> _Data records_:
────────

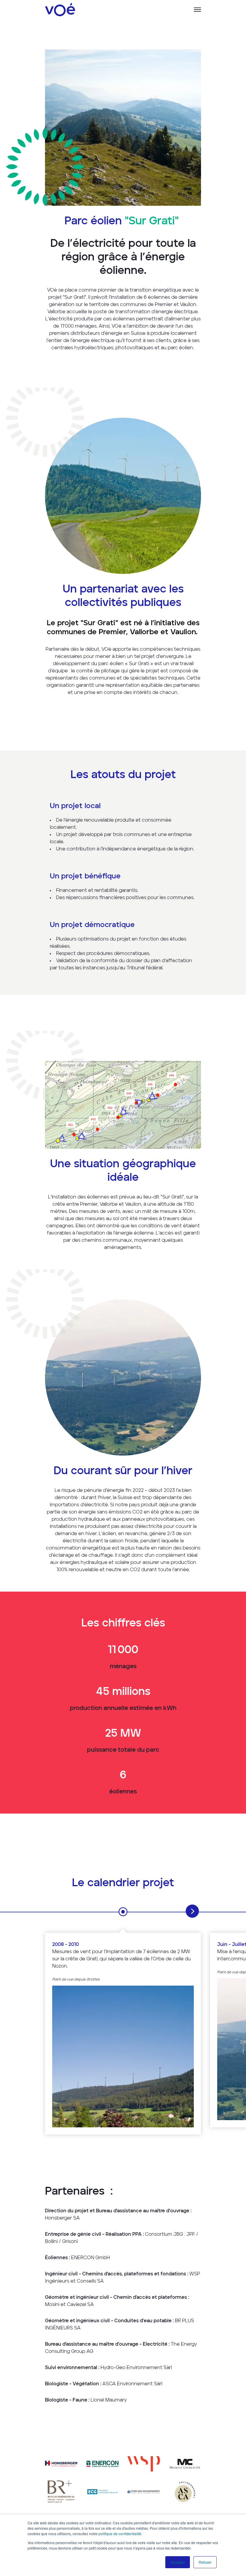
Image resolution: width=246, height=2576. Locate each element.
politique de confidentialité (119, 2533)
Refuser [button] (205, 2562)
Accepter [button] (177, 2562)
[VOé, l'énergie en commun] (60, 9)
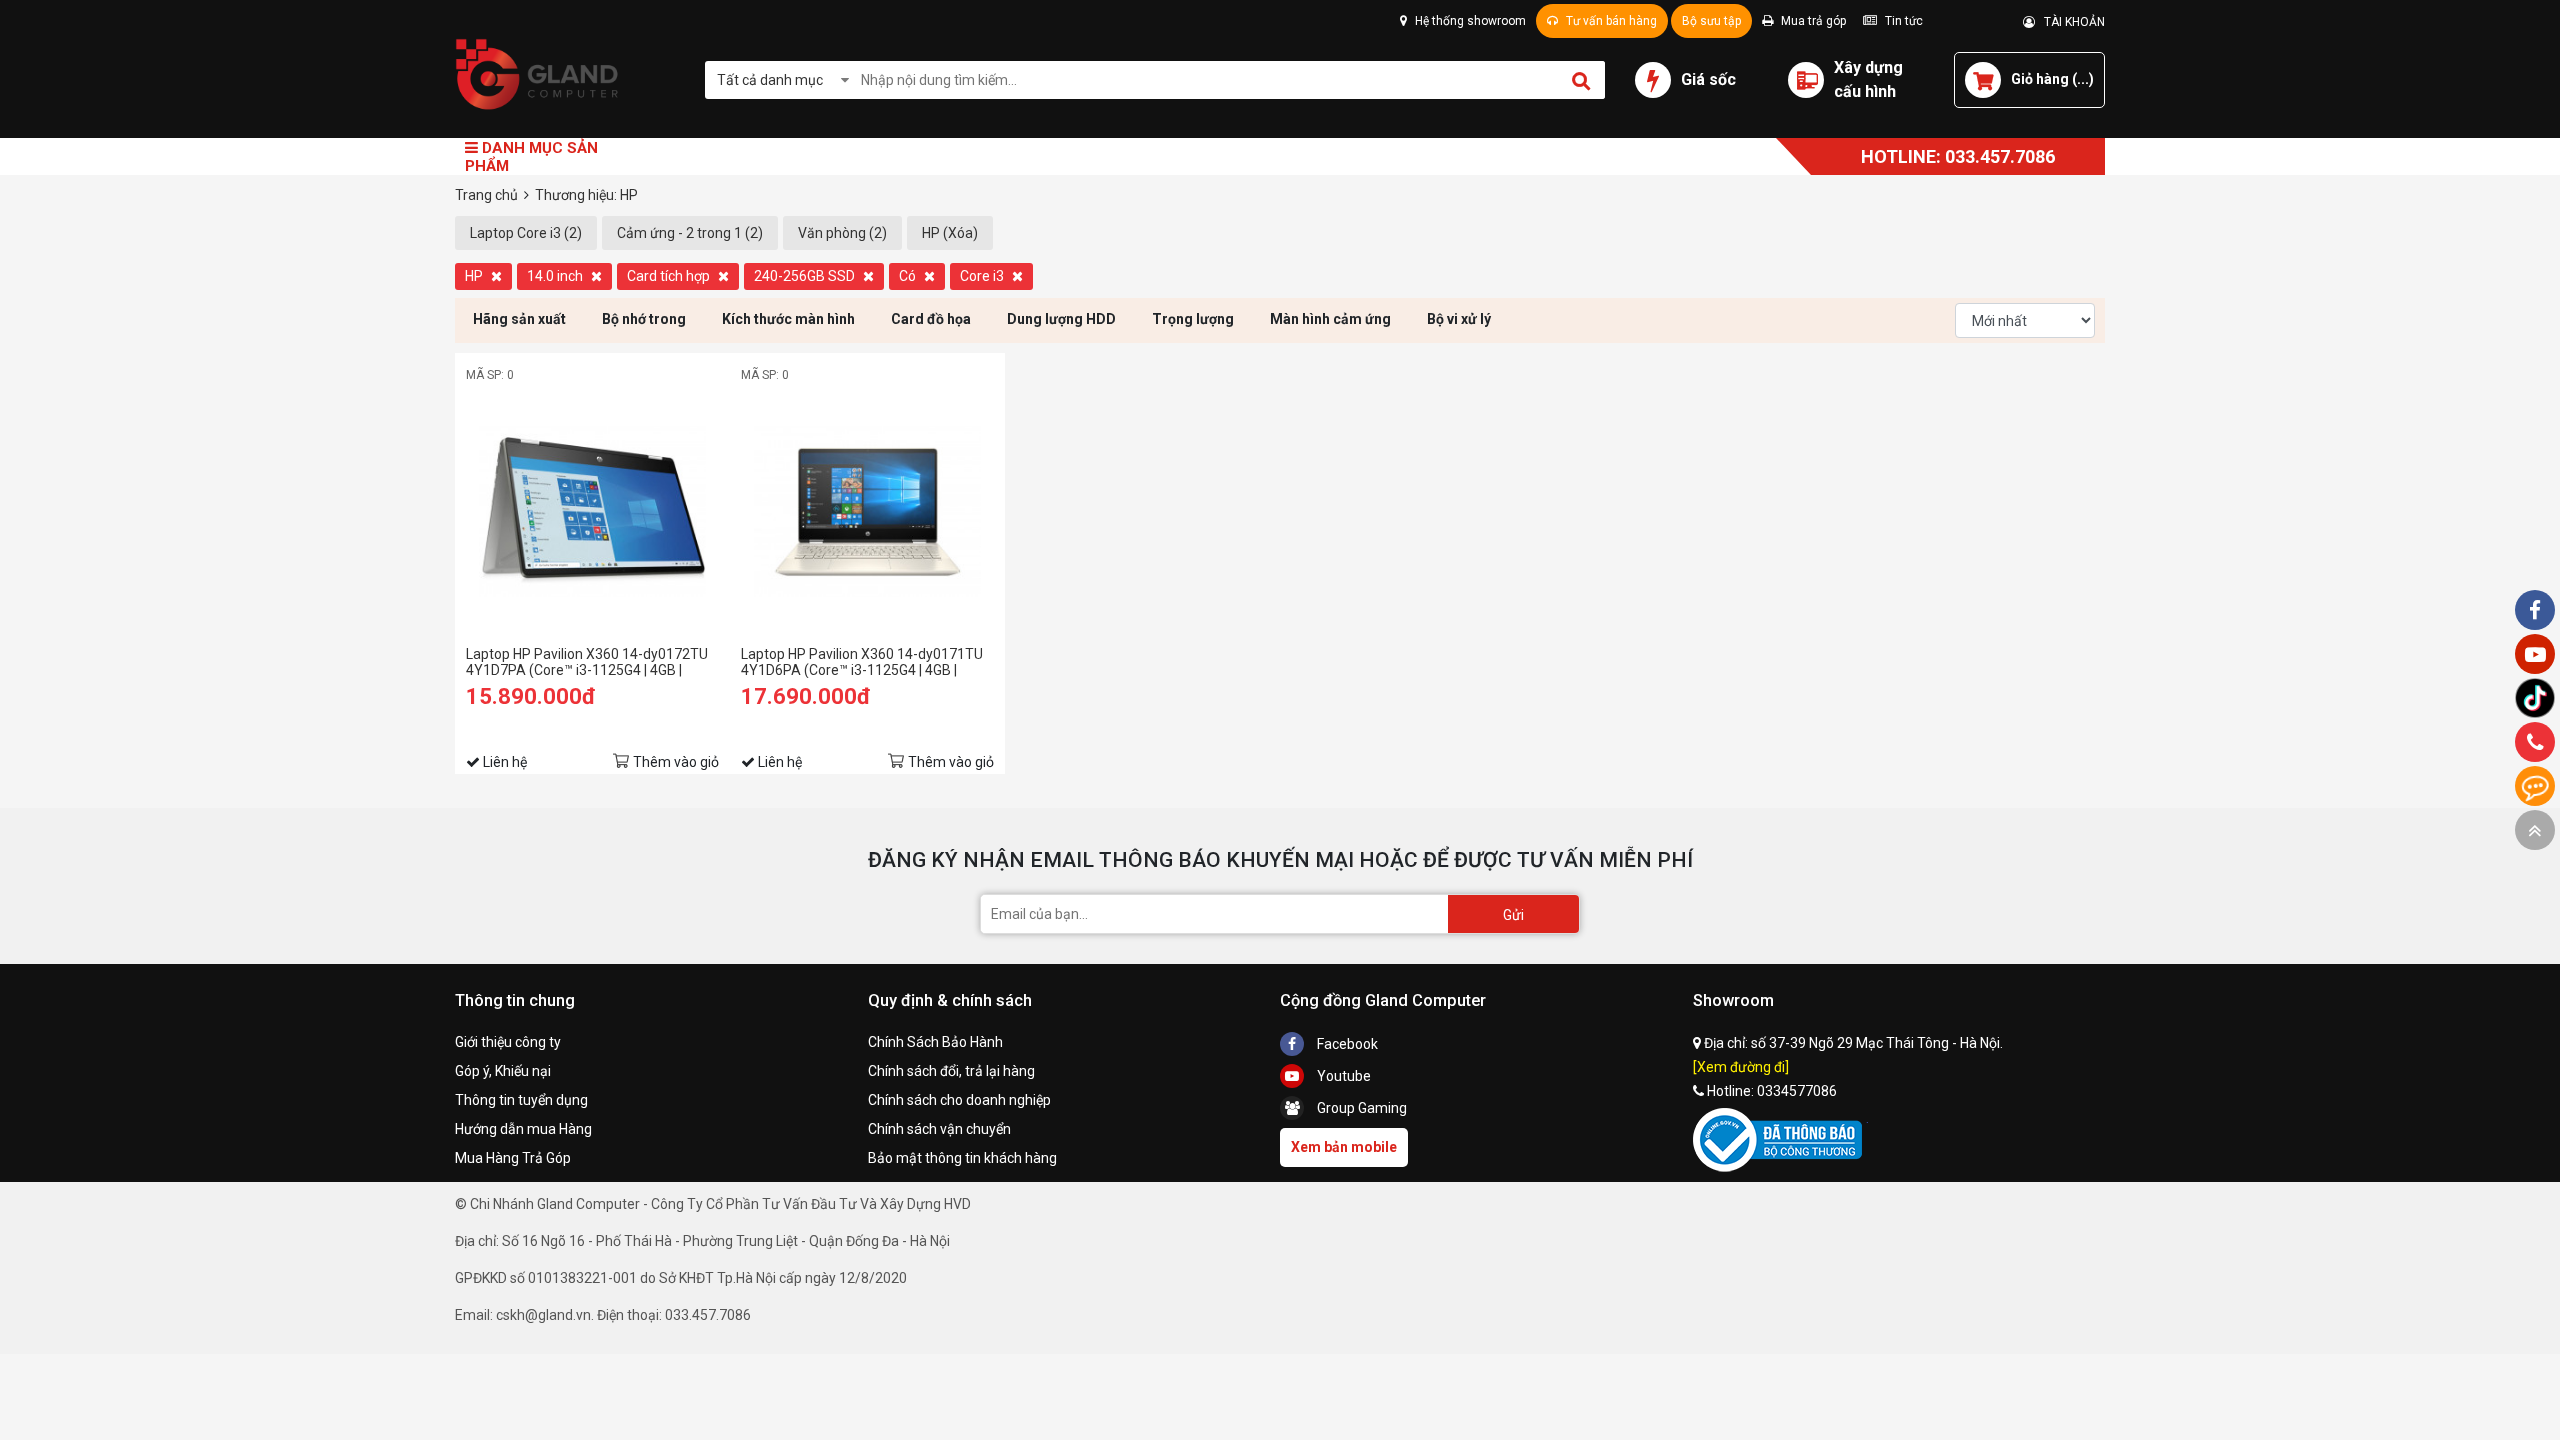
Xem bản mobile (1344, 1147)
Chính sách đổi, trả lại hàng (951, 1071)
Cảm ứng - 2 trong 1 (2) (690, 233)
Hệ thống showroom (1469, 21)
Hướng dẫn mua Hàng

────────

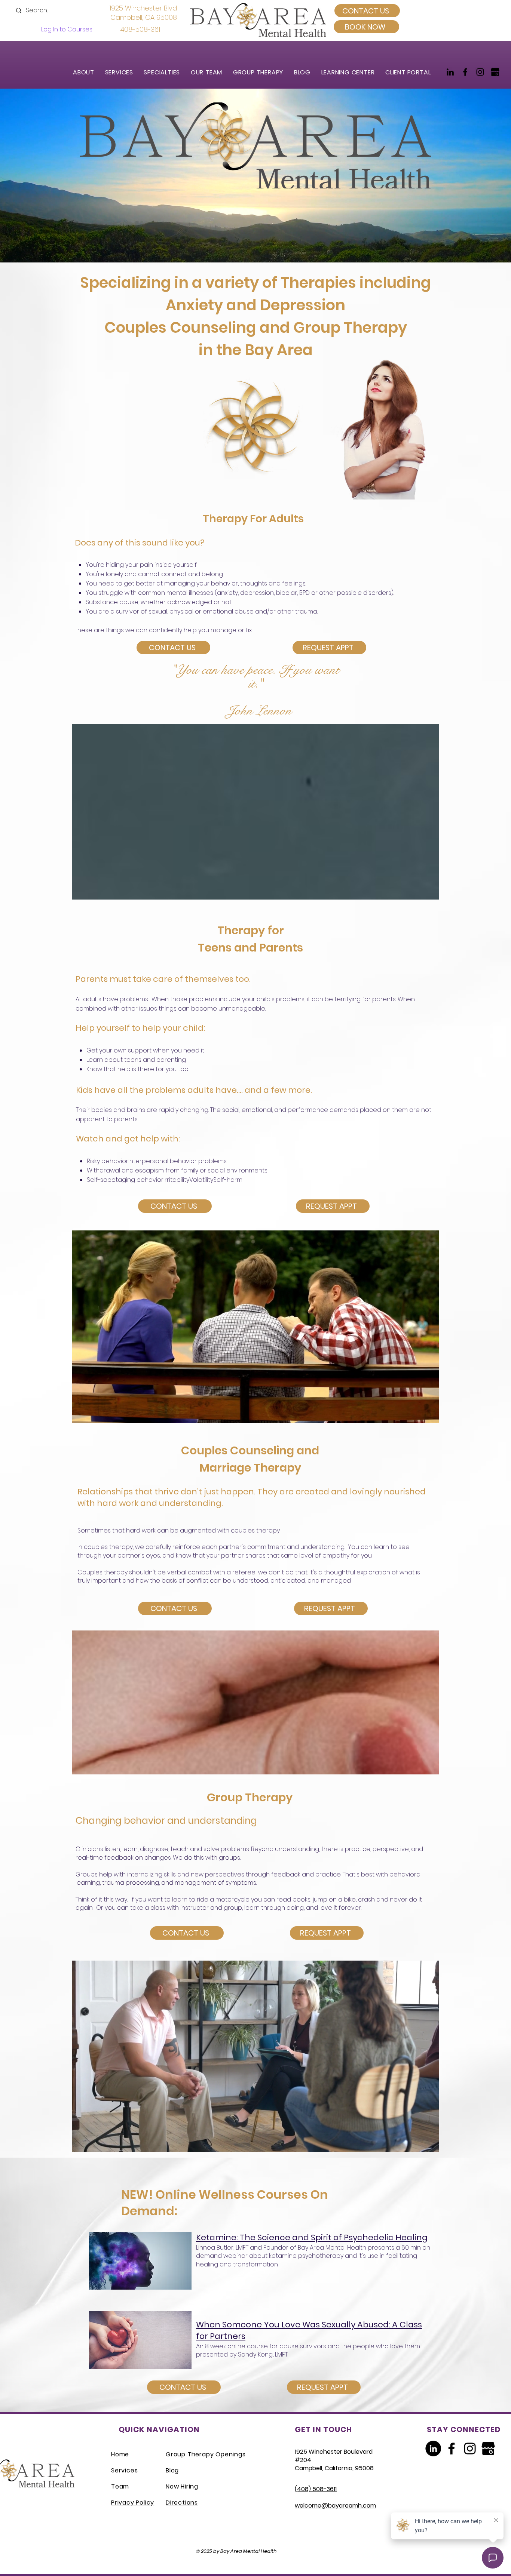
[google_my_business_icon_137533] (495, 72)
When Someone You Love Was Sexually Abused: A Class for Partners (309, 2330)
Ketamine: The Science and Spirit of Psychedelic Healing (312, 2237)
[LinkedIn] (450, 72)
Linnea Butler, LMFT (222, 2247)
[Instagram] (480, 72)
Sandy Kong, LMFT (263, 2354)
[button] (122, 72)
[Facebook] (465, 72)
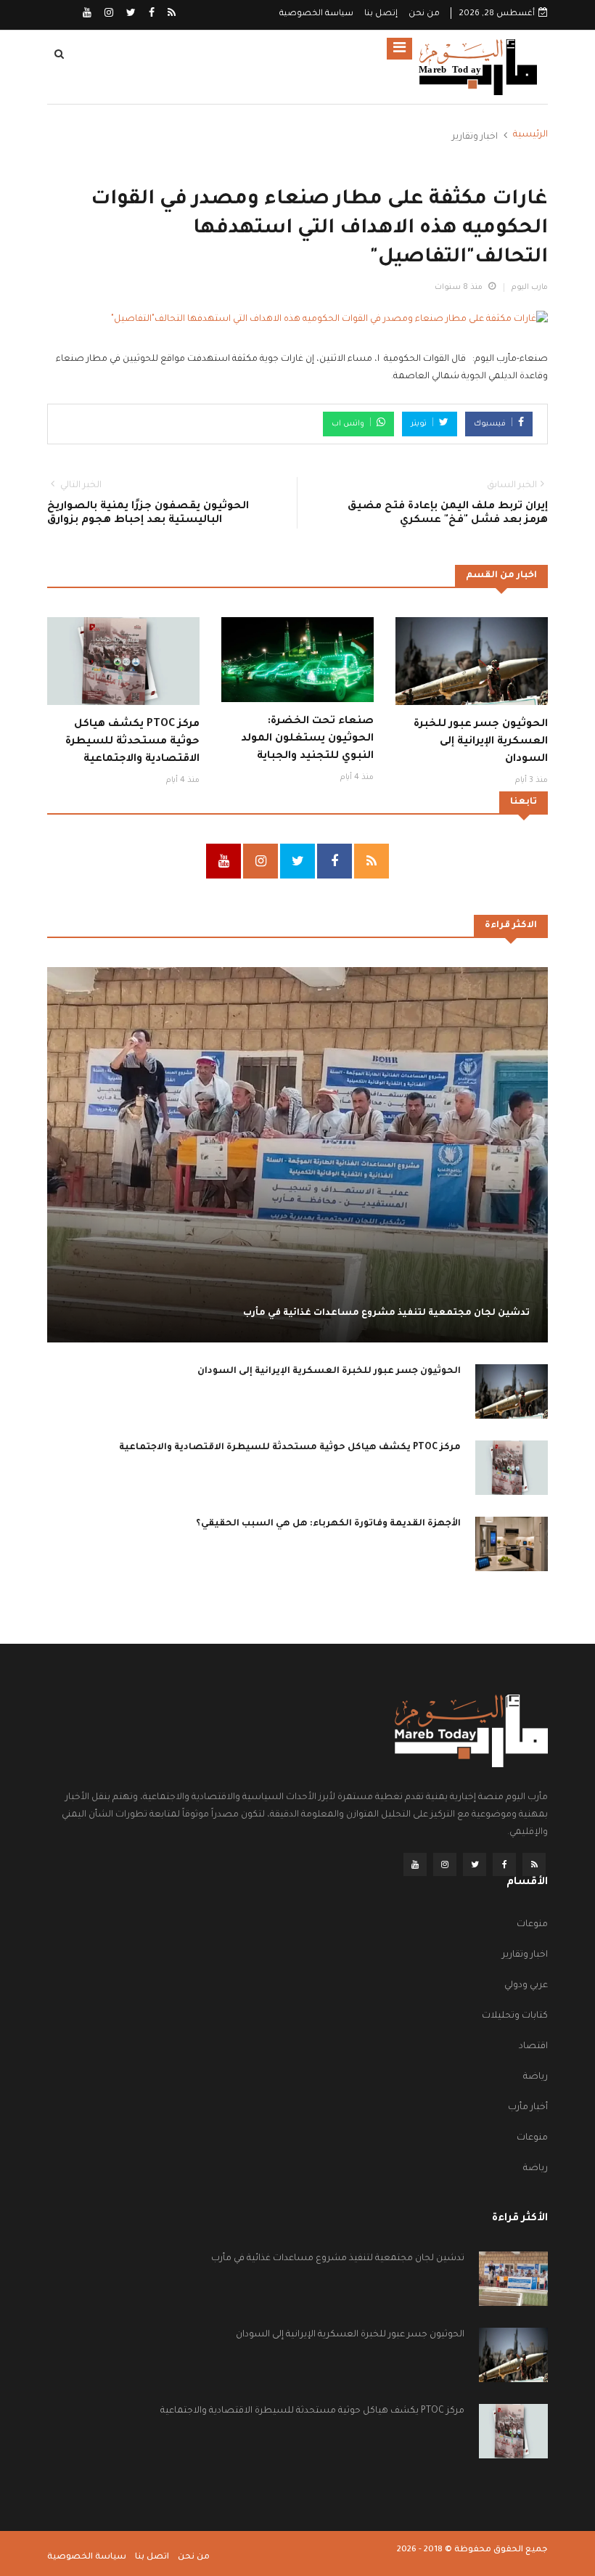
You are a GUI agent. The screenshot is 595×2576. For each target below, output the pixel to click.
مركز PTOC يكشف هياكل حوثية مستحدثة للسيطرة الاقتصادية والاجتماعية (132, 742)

────────

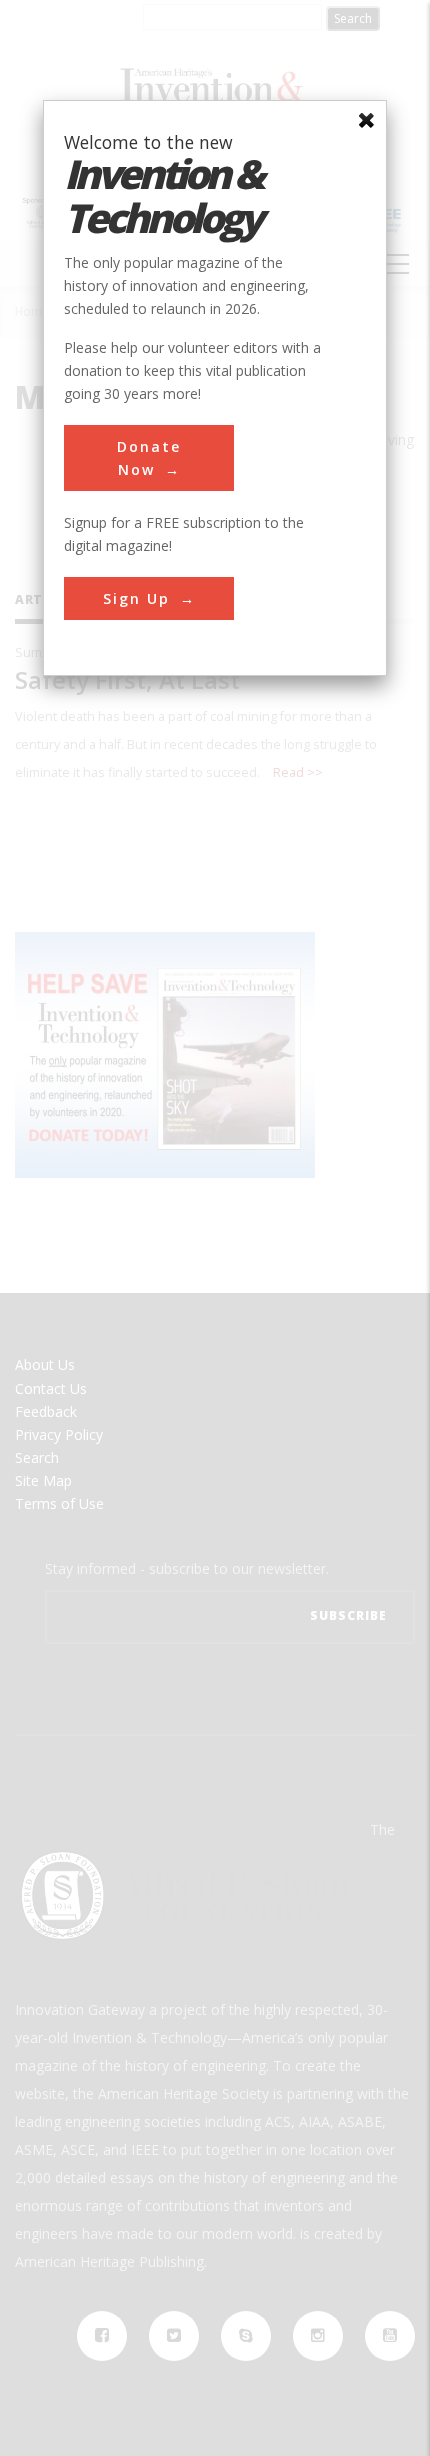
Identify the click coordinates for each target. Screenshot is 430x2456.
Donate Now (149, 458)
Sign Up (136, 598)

────────

> _Exercise description_: Only one stretch of the material above is wanted: the line containing "Image resolution: width=246, height=2576." through the line containing "Hướng dẫn mua Hàng". Restate it word for word, minus the pictures.

> _Written response_:
Image resolution: width=246, height=2576. Locate each element.
politique de confidentialité (119, 2533)
Refuser [button] (205, 2562)
Accepter [button] (177, 2562)
[VOé, l'énergie en commun] (60, 9)
Xem bản mobile (1344, 1147)
Chính sách đổi, trả lại hàng (951, 1071)
Cảm ứng - 2 trong 1 (2) (690, 233)
Hệ thống showroom (1469, 21)
Hướng dẫn mua Hàng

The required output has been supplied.